AUSVEG ups the ante in the zebra chip debate

Thursday, 06 September, 2012

AUSVEG has upped the ante in its public debate with the Department of Agriculture, Fisheries and Forestry (DAFF) over the import of New Zealand potatoes for processing in Australia.

The industry body released a YouTube video featuring an animation of Julia Gillard, Joe Ludwig and Craig Emerson in nappies playing Space Invaders against New Zealand potatoes while their ‘parents’ read a newspaper with the headline, “Aussie Crops Devastated by New Zealand Potatoes”. The video ends with the statements, “This is not a game. Don’t take the risk” and “Don’t take the risk: Stop Zebra Chip”.

“Our government is treating an industry worth 10 billion dollars like a game. We want our representatives in Canberra, consumers and farmers alike to hear this important message,” said William Churchill, AUSVEG Public Affairs Manager.

“What we’re seeing is Trade and Agriculture Departments that are playing games with the lives of tens of thousands of people, their families and their businesses,” said Churchill.

In addition to the video, AUSVEG has taken aim at DAFF’s credibility, claiming its website contains contradictory reports relating to the tomato-potato psyllid, which is linked to the zebra chip disease.

“The DAFF Chief Plant Protection Officer stated that there has been ‘no detection of the psyllid’ in consignments of tomatoes and capsicums, yet an Operational Science Program Bulletin from May 2012 which appears on the DAFF website reports the discovery of a live psyllid in a consignment of loose tomatoes from New Zealand,” an AUSVEG statement said.

“When a government department goes on record blatantly contradicting itself like this, severe concerns must surely be raised about their reliability as a source of information,” Churchill said.

*Requirement A*.
Rename "debate" as "dispute" in the zebra chip article, starting at "AUSVEG ups the" and ending at "processing in Australia.", and give that stretch back in full.
*Requirement B*.
Extend the zebra chip article past its final sentence.
The material after this point has nothing to do with the zebra chip article.

*Supplied data*.
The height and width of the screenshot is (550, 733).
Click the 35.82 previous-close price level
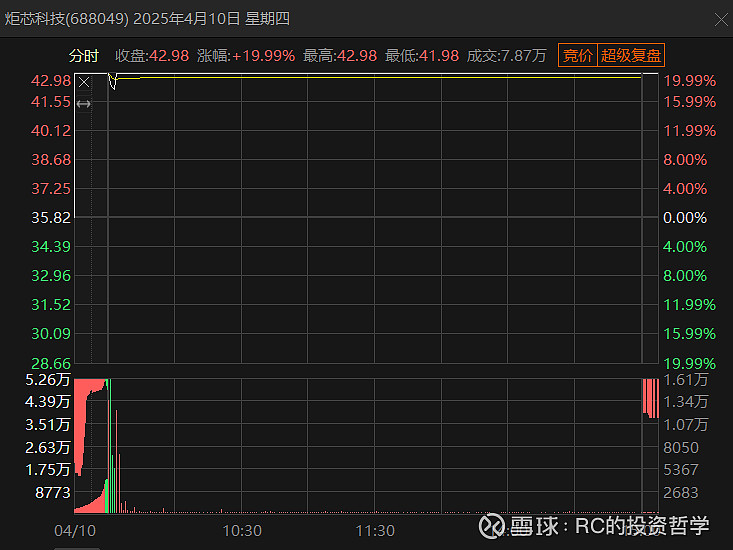click(50, 217)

*Task result A*.
AUSVEG ups the ante in the zebra chip dispute

Thursday, 06 September, 2012

AUSVEG has upped the ante in its public dispute with the Department of Agriculture, Fisheries and Forestry (DAFF) over the import of New Zealand potatoes for processing in Australia.

*Task result B*.
“DAFF statements that question the scientific basis of AUSVEG’s claims are the height of hypocrisy, when it is DAFF that has failed to even be aware of new research findings highlighting the dangers of this disease in their draft import conditions review,” said Churchill.

“Clearly this is a department which not only struggles with accountability, it is one which also struggles with its own understanding of the very disease it claims to be protecting Australia from,” Churchill said.

AUSVEG has also called on DAFF to apologise for claiming that AUSVEG’s campaign is based on an emotional argument, saying the remarks are “completely offensive, insensitive and inconsiderate of the potato farmers whose businesses are at risk by the cavalier attitude being taken by DAFF”.

“The potato industry has lodged its objections with DAFF and cited new research that demonstrates the department’s fundamental understanding of the tomato-potato psyllid is flawed and the documents they rely on so heavily are now obsolete. The federal government must intervene on this issue both to block imported potatoes from New Zealand and to answer the questions surrounding the process DAFF employs when conducting IRAs,” Churchill said.

The deadline for scientific submissions to DAFF closed on 3 September. DAFF will release final conditions for the import of New Zealand potatoes later this year.